Seid endlich ehrlich!
Die deutsche Coronapolitik lässt sich derzeit mit dem sperrigen Wort Infektionsprävalenz zusammenfassen. Da das nur Mediziner verstehen, hat das Wort ein Synonym, das deutlich bekannter ist: Durchseuchung. In der Frühphase der Pandemie war es ein erster, wie sich herausstellen sollte wegweisender Erfolg für „Team Vorsicht“, genau davor zu warnen. Durchseuchung, da denkt man an Mittelalter, Pest, Pocken. Wer kann das schon wollen?
Doch wenn Gesundheitsminister Karl Lauterbach (SPD) nun davor warnt, mit der Aufhebung der Isolationspflicht würde die Durchseuchung durch die Hintertür zugelassen, ist bereits die Prämisse falsch. Wir haben uns in Wahrheit schon längst für sie entschieden. Das zeigt das Verhalten von Bürgern und Politik während der Sommerwelle. Wir sprechen das nur nicht offen aus. Weil uns Politiker wie Karl Lauterbach seit zweieinhalb Jahren vor den katastrophalen Folgen einer Durchseuchung warnen.

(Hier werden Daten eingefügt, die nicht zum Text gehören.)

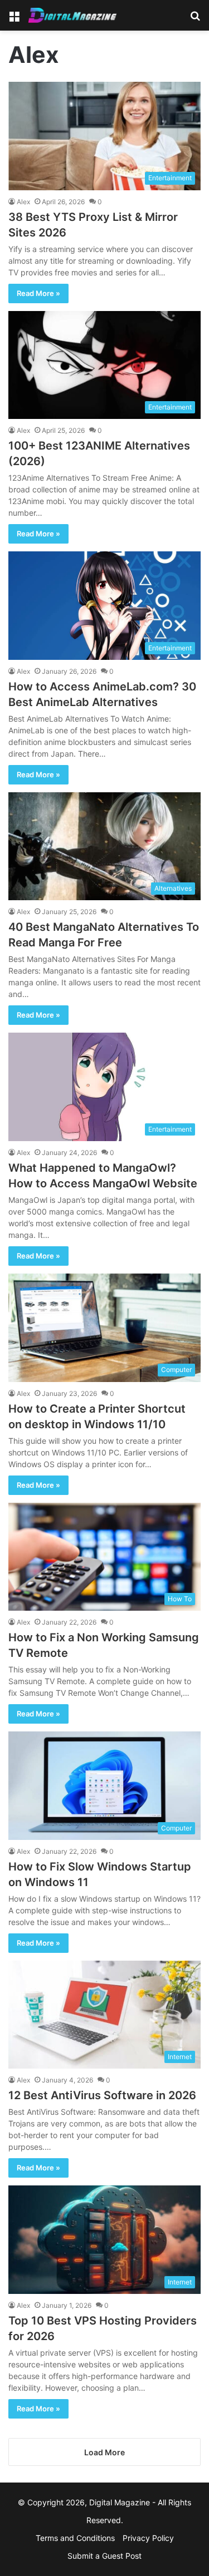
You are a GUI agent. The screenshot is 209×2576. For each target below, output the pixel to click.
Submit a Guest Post (104, 2555)
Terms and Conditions (75, 2538)
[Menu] (14, 19)
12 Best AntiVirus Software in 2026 (102, 2095)
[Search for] (195, 19)
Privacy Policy (148, 2538)
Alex (23, 202)
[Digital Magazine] (72, 15)
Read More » (38, 293)
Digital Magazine (119, 2502)
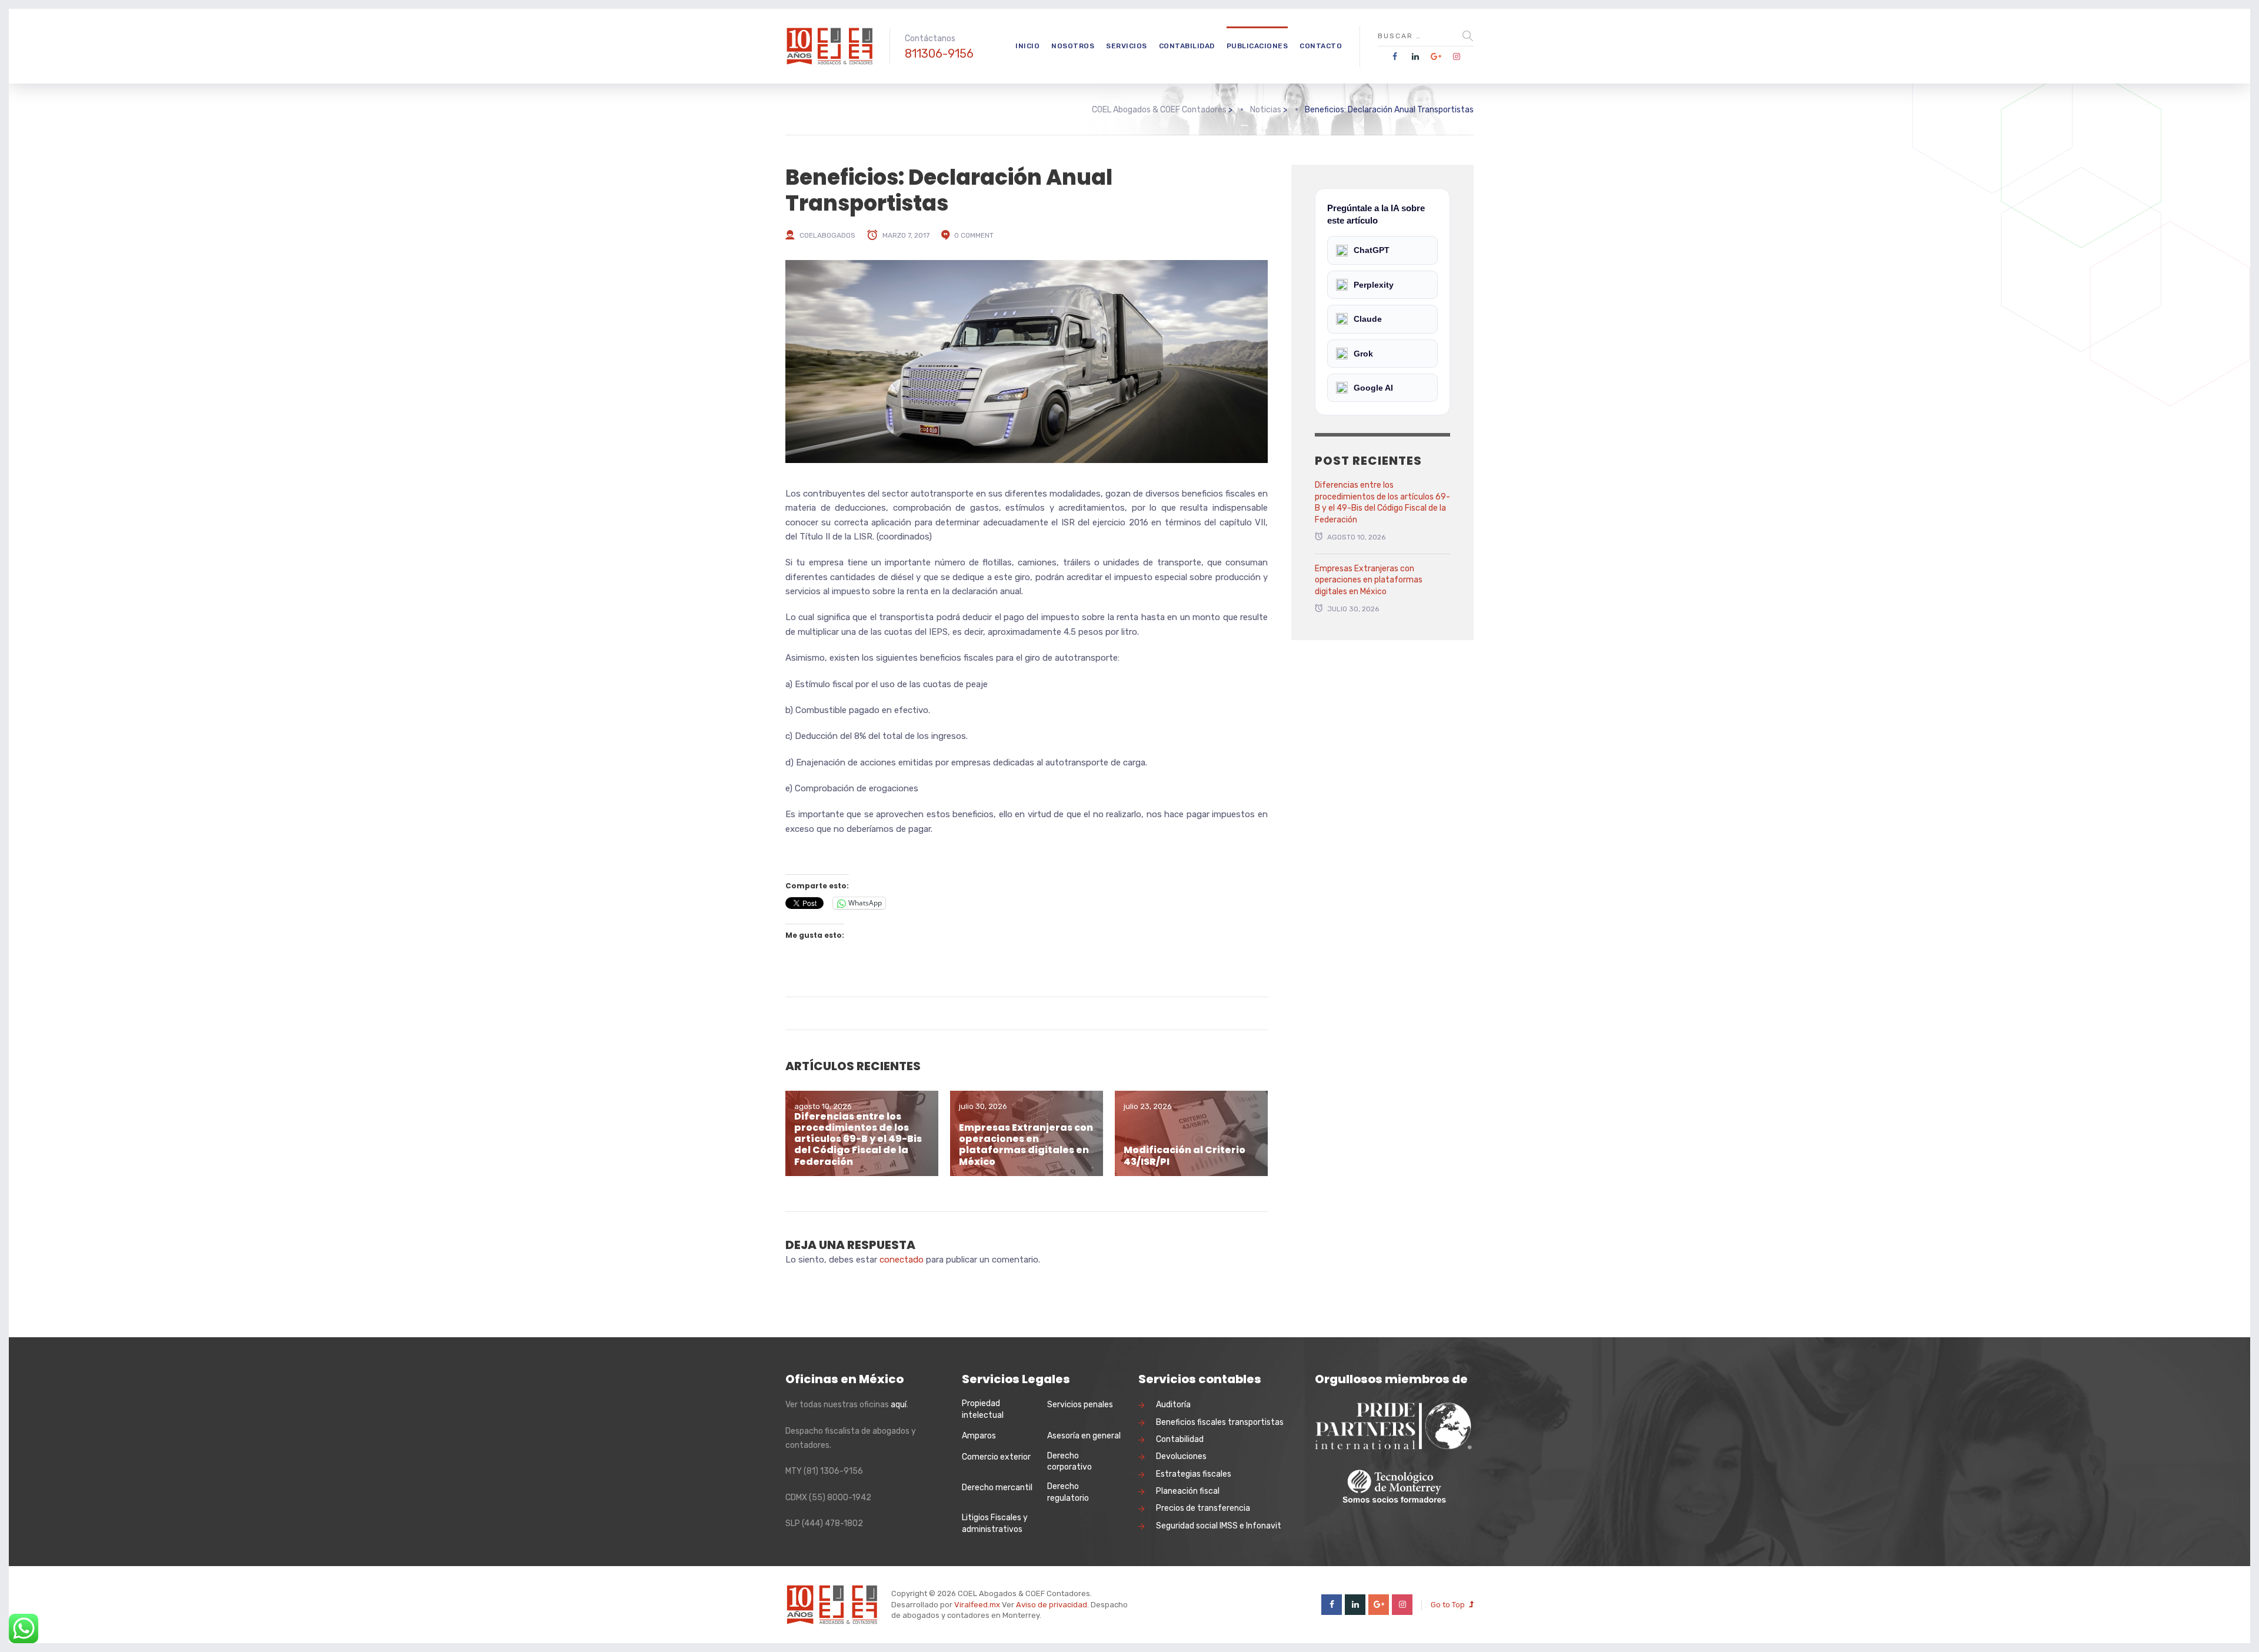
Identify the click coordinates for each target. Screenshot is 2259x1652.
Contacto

Nun gehört es zur Wahrheit, dass es zu Beginn der Pandemie keine gute Strategie gewesen wäre, das Virus einfach durch eine Bevölkerung ohne jede Immunisierung durchlaufen zu lassen. Aber kluge Politik passt sich der Realität an. Knapp 31 Millionen per PCR-TEST nachgewiesene Infektionen, ergänzt um eine sehr hohe Dunkelziffer und mehr als 63 Millionen vollständig geimpfte Menschen, ergeben eine völlig andere Faktenlage als im Frühjahr 2020.
Diese sehr solide Grundimmunisierung erlaubt es uns, in der Pandemie erwachsen zu werden und ganz ohne schlechtes Gewissen zu unserem Verhalten zu stehen: Ja, wir lassen das Virus laufen. Weil wir es können – und sollten. Dazu gehört allerdings auch eine erwachsene politische Kommunikation.
Das Virus wird nicht mehr weggehen. Von dieser nicht zu leugnenden Feststellung abgeleitet, ergibt sich als beste Option, Sars-cov-2 wie die Influenza zu behandeln. Das bedeutet auch, die noch letzten Schritte zu gehen und auf Isolations- und Maskenpflicht zu verzichten. Wer krank ist, bleibt zu Hause. Wer sich mit Maske sicherer fühlt, trägt sie. So einfach könnte es sein.
Wäre da nicht die German Angst. Ein Blick über den Tellerrand zeigt, dass Deutschland mit seiner auf Restriktionen fokussierten politischen Kommunikation ein Pandemie-geisterfahrer ist. Frankreich, Niederlande,
Spanien, Großbritannien, Dänemark, Schweden, Österreich und viele mehr: Wir sind umzingelt von Ländern, die Corona wie die Grippe behandeln. Und wie Erwachsene offen darüber reden. Glauben wir ernsthaft, die Gefahr besser einschätzen zu können als all unsere europäischen Freunde?
Diese Schritte sind durch die Grundimmunisierung einerseits und die milde Omikron-variante andererseits möglich geworden. Falls BA.5 flächendeckend von einer deutlich tödlicheren Mutation abgelöst werden sollte – das ist sehr unwahrscheinlich – müsste man die Strategie erneut ändern. Dieser Schritt wäre dann aber viel glaubhafter, wenn wir bis dahin endlich aussprechen, was wir seit Monaten machen: Wir lassen das Virus laufen. Und das ist auch gut so.
Glauben wir ernsthaft, die Gefahr besser einschätzen zu können als all unsere europäischen Freunde?